The Andrea Gail was one of maybe a dozen big commercial boats gearing up in Gloucester in mid-September 1991. She was owned by Bob Brown, a longtime fisherman who was known locally as Suicide Brown because of the risks he’d taken as a young man. He owned a second longliner, the Hannah Boden, and a couple of lobster boats. The Andrea Gail and the Hannah Boden were Brown’s biggest investments, collectively worth well over a million dollars.The Andrea Gail, in the language, was a raked-stem, hard-chined, western-rig boat. That meant that her bow had a lot of angle to it, she had a nearly square cross-section, and her pilothouse was up front rather than in the stern. She was built of welded steel plate, rust-red below waterline, green above, and she had a white wheelhouse with half-inch-thick safety glass windows. Fully rigged, for a long trip, she carried hundreds of miles of monofilament line, thousands of hooks, and 10,000 pounds of baitfish. There were seven life preservers on board, six survival suits, an emergency position indicating radio beacon, and one life raft.

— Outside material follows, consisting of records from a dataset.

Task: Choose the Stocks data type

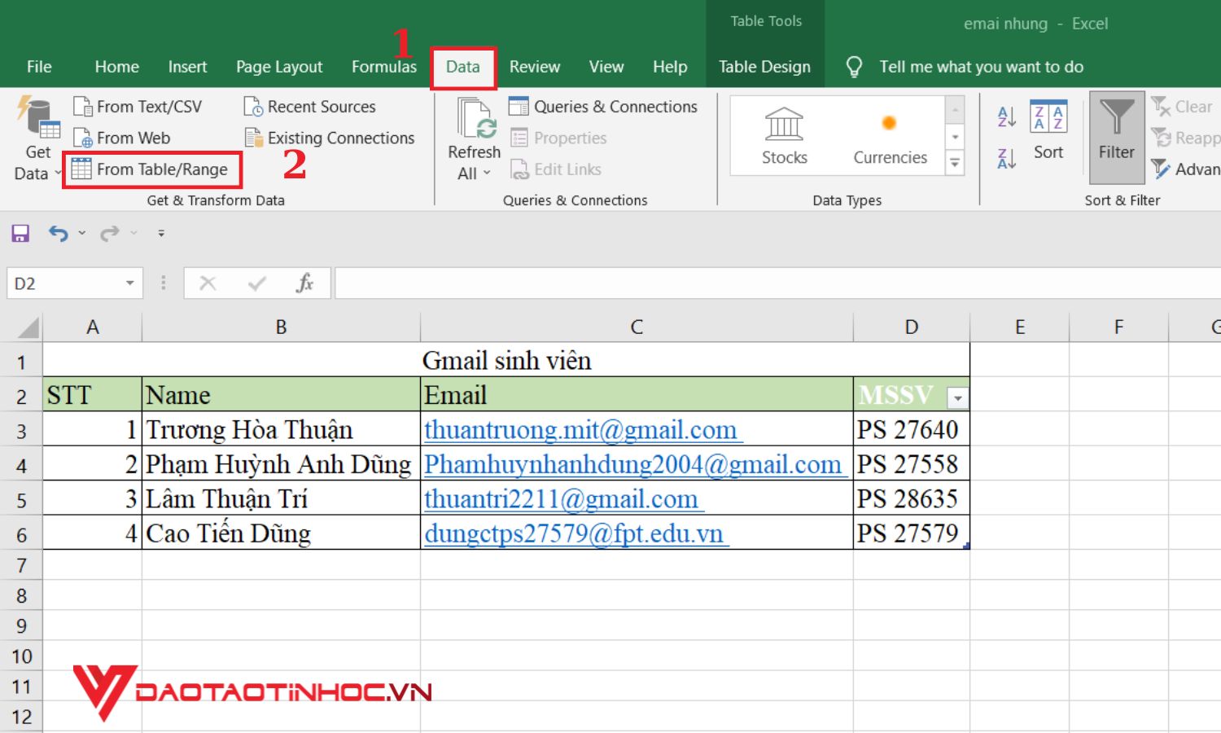Action: (x=784, y=136)
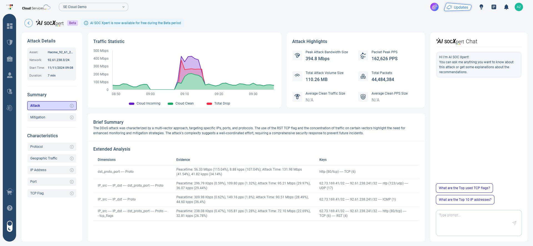Open the shopping cart icon in sidebar
Image resolution: width=533 pixels, height=246 pixels.
[10, 192]
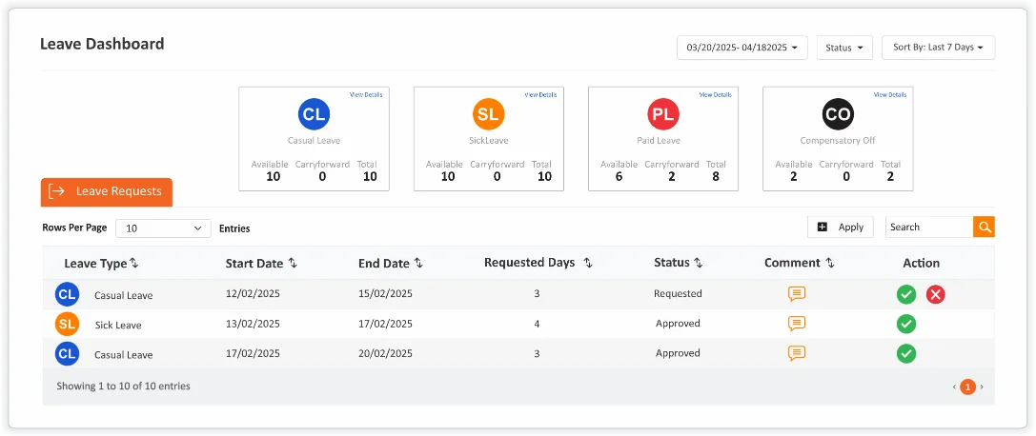Image resolution: width=1036 pixels, height=436 pixels.
Task: Open the date range dropdown
Action: tap(742, 48)
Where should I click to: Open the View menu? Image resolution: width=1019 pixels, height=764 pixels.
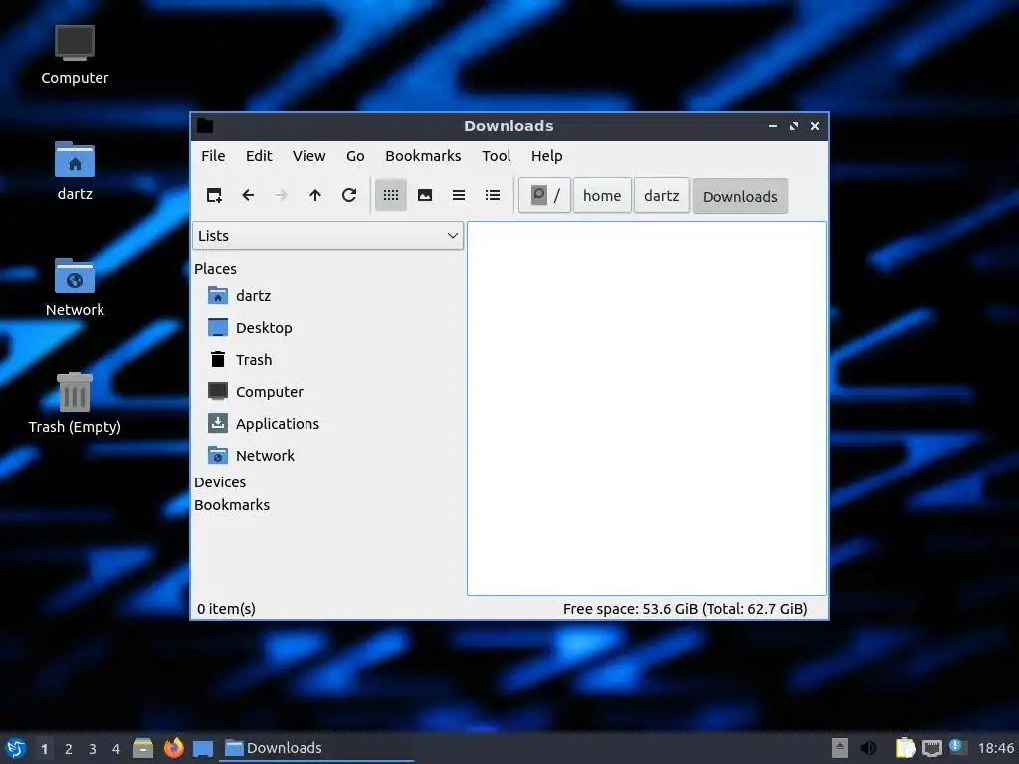pyautogui.click(x=308, y=156)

The Andrea Gail was captained by a local named Frank “Billy” Tyne, a former carpenter and drug counselor who had switched to fishing at age 27. Tyne had a reputation as a fearless captain, and in his ten years of professional fishing he had made it through several treacherous storms. He had returned from a recent trip with almost 40,000 pounds of swordfish in his hold, close to a quarter of a million dollars’ worth. Jobs aboard Tyne’s boat were sought after. So it seemed odd, on September 18, when Adam Randall walked back up the dock at Gloucester Marine Railways and returned to town.